Saat mereka mendekati lembah, suara langkah kaki pasukan Ordo mulai terdengar. Kaelen memberi isyarat kepada timnya untuk bersembunyi di balik semak-semak. Ia menahan napas, menunggu momen yang tepat.
Ketika pasukan Ordo mulai memasuki celah, Kaelen bangkit dan berteriak keras, menghunus pedangnya. "Serang!"
Pasukan Ordo segera menyerbu ke arahnya. Kaelen dan timnya berpura-pura mundur, memancing musuh semakin dalam ke lembah. Begitu mereka cukup jauh, suara terompet terdengar dari arah bukit.
Balrik dan Varrok memimpin serangan dari kedua sisi. Panah melesat, menghujani pasukan Ordo yang terjebak. Pertempuran pecah, darah kembali mengalir di antara bebatuan lembah.
Kaelen bertarung dengan gigih, pedangnya menebas musuh satu per satu. Namun di tengah kekacauan, ia merasakan sesuatu yang aneh. Dari sudut matanya, ia melihat sosok berjubah hitam berdiri di atas tebing, mengawasi mereka. Sosok itu bukan bagian dari Ordo, tetapi keberadaannya menimbulkan ketakutan mendalam.
Eryon.
Mata mereka bertemu. Senyum dingin terukir di wajah Eryon, seolah memberi isyarat bahwa ini baru permulaan.
Kaelen teralihkan sejenak, cukup untuk membuat seorang prajurit Ordo menyerangnya dari belakang. Namun, sebelum pedang musuh menyentuhnya, Rhal berteriak dan menebas prajurit itu.
"Fokus, Kaelen! Jangan mati sekarang!" bentak Rhal.
Kaelen mengangguk, tetapi pikirannya tetap dihantui kehadiran Eryon.
Pertempuran berakhir dengan kemenangan di pihak mereka. Pasukan Ordo mundur, meninggalkan banyak korban di lembah. Namun, kemenangan ini terasa pahit bagi Kaelen. Ia tahu Eryon tak akan berhenti mengawasinya.
Saat malam turun, Kaelen berdiri di tebing yang tadi ditempati Eryon. Tak ada jejak yang tertinggal, seolah musuhnya itu adalah bayangan semata.
Tapi Kaelen tahu, ini bukan ilusi.
"Apa sebenarnya yang kau inginkan dariku?" gumamnya pelan.
Angin berembus dingin, membawa keheningan yang penuh tanda tanya. Di kejauhan, cahaya bulan menyinari hutan yang seakan menyimpan rahasia yang belum terungkap.
Read 𝓁atest chapters at fгeewёbnoѵel.cσm Only.
Kaelen menghela napas panjang.

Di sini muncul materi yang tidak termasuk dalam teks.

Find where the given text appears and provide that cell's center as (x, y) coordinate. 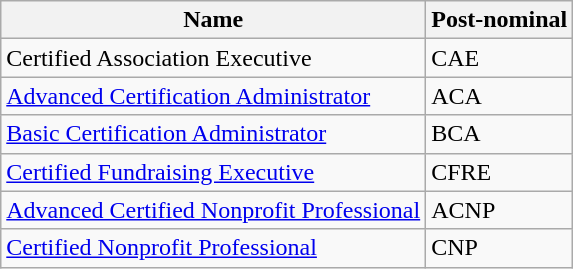
Certified Association Executive (214, 58)
Certified Nonprofit Professional (214, 248)
BCA (500, 134)
Post-nominal (500, 20)
Basic Certification Administrator (214, 134)
ACNP (500, 210)
CFRE (500, 172)
Advanced Certification Administrator (214, 96)
Name (214, 20)
ACA (500, 96)
CAE (500, 58)
CNP (500, 248)
Certified Fundraising Executive (214, 172)
Advanced Certified Nonprofit Professional (214, 210)
Output the (x, y) coordinate of the center of the cell containing the given text.  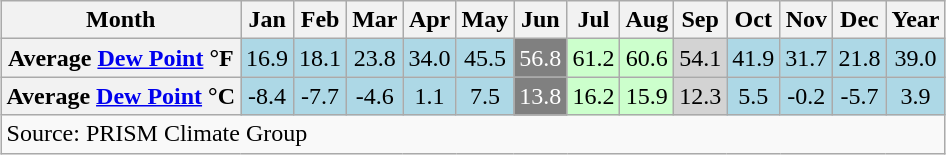
60.6 (647, 58)
31.7 (806, 58)
45.5 (485, 58)
Aug (647, 20)
Apr (430, 20)
21.8 (860, 58)
Nov (806, 20)
Feb (320, 20)
56.8 (540, 58)
Oct (754, 20)
-0.2 (806, 96)
3.9 (916, 96)
Source: PRISM Climate Group (473, 134)
Average Dew Point °C (120, 96)
13.8 (540, 96)
39.0 (916, 58)
18.1 (320, 58)
Year (916, 20)
16.9 (268, 58)
41.9 (754, 58)
Jan (268, 20)
-4.6 (375, 96)
-8.4 (268, 96)
23.8 (375, 58)
1.1 (430, 96)
34.0 (430, 58)
Dec (860, 20)
5.5 (754, 96)
61.2 (594, 58)
15.9 (647, 96)
Jun (540, 20)
-5.7 (860, 96)
Average Dew Point °F (120, 58)
Month (120, 20)
54.1 (700, 58)
-7.7 (320, 96)
Jul (594, 20)
Sep (700, 20)
Mar (375, 20)
12.3 (700, 96)
7.5 (485, 96)
May (485, 20)
16.2 (594, 96)
Search for the cell housing the specified text and yield its [x, y] center coordinate. 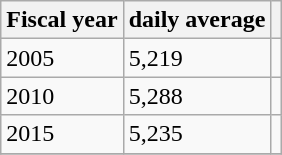
2010 [62, 96]
5,235 [197, 134]
daily average [197, 20]
5,288 [197, 96]
5,219 [197, 58]
2015 [62, 134]
2005 [62, 58]
Fiscal year [62, 20]
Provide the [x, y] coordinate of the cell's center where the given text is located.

Ia merasa ini baru awal dari sesuatu yang jauh lebih besar dan lebih berbahaya.
Dan ia tak tahu apakah dirinya siap untuk menghadapi itu.
Dari balik pepohonan yang gelap, Eryon masih mengamati. Kali ini, matanya bersinar samar—sebuah pertanda bahwa rencananya perlahan mulai berjalan. Senyum tipis kembali tersungging di wajahnya. Sesuatu akan terjadi. Dan Kaelen belum tahu apa yang menantinya.